In Hebrew they don't write the vowels except in textbooks for children and foreign students, and in the Torah for people who only use the language in religious services. You're expected to know which ones go where.

And as I pointed out already, English spelling is rather easy and regular compared to French. Half the letters are silent but you don't know which half. :)
 
I usually unconsciously translate what people speak to the way I pronounce. I haven't realized that people don't pronounce the "c" in "arctic," or the "t" in "often." But when someone says "nuclear" wrong, I notice. :)
 
As to the pronunciation of "arctic," Merriam Webster suggests both pronunciations are accepted:

http://www.merriam-webster.com/dictionary/arctic?show=0&t=1324853229

And as to "dive", it likewise suggests that both "dived" and "dove" are accepted:

http://www.merriam-webster.com/dictionary/dive

I personally am glad for those, as I was raised from childhood with what Fraggle seems to suggest are the "pretentious" versions, all the while not realizing my pretension nor that of pretty much everyone I was raised with in Northeast Philly.

I do accept that "dove" developed only recently (possibly based on a false parallelism with verbs like drive/drove), I just reject the notion that its usage is the result of people taking on false airs of education.

It reminds me of the Jennifer Garner's pretentiously telling Conan O'Brien that "snuck" isn't a real word (another one I was raised with):

http://www.youtube.com/watch?v=lBplQmbqNmg

It's a word in general use now by many that also formed based on a loose analogy with another verb (in this case strike/struck).
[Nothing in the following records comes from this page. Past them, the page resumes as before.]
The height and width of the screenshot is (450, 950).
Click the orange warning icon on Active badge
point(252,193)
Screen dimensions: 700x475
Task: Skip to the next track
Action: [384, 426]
I find it especially appropriate that the word "snuck" snuck into the language!
 
How about words that sound alike but are spelled differently such as.

..., currant, current, ...

I'm fascinated with etymology. I grew up being told that currants were not raisins, but now I know that currants are raisins ... raisins originally from Corinth (Greece) — a name corrupted over the years that became ... currant.

All of those words were originally pronounced differently.
  • ...
  • whether, weather
  • ...
I know a very old man who pronounces whether as "hwether", whale as "hwale", etc.
 
I'm fascinated with etymology. I grew up being told that currants were not raisins, but now I know that currants are raisins ... raisins originally from Corinth (Greece) — a name corrupted over the years that became ... currant.
This is a common linguistic phenomenon: popular nomenclature (which in English goes back more than a thousand years) does not agree with scientific classification (which in biology only goes back a couple of centuries).

Currants, such as redcurrants and blackcurrants, are a large group of berry-producing plants of the angiosperm clade Eudicots, which includes 70% of flowering plants. A major exception is the Zante currant, which is well-known in the English-speaking world, and outside the USA is often called simply a "currant." It is indeed a raisin (i.e., a dried grape) of the Black Corinth variety of grape, Vitis vinifera. Grapes are members of the angiosperm clade Magnoliophyta, which puts them in the other 30% of flowering plants. This makes them related to the "true currants" at the most distant possible level: they are both flowering plants, the only plants that produce seeds and fruit at all.

The similarity in shape and flavor of the fruit is a coincidence: many plants from vastly different clades reproduce by producing berries, just as many do it by producing nuts, drupes, aggregates, etc. This is a classic example of convergent evolution.

Other unrelated plants produce fruits that are called currants, including the bush currant and the currant tomato.
I know a very old man who pronounces whether as "hwether", whale as "hwale", etc.
He would have an easy time learning Mandarin. Most Americans struggle to produce the HW sound. Although I think it's because it's not taught properly. Say hoo ah, then speed it up to hoo-AH, then faster to hooAH, and finally it becomes hua ("language," "flower," "paint," depending on the tone).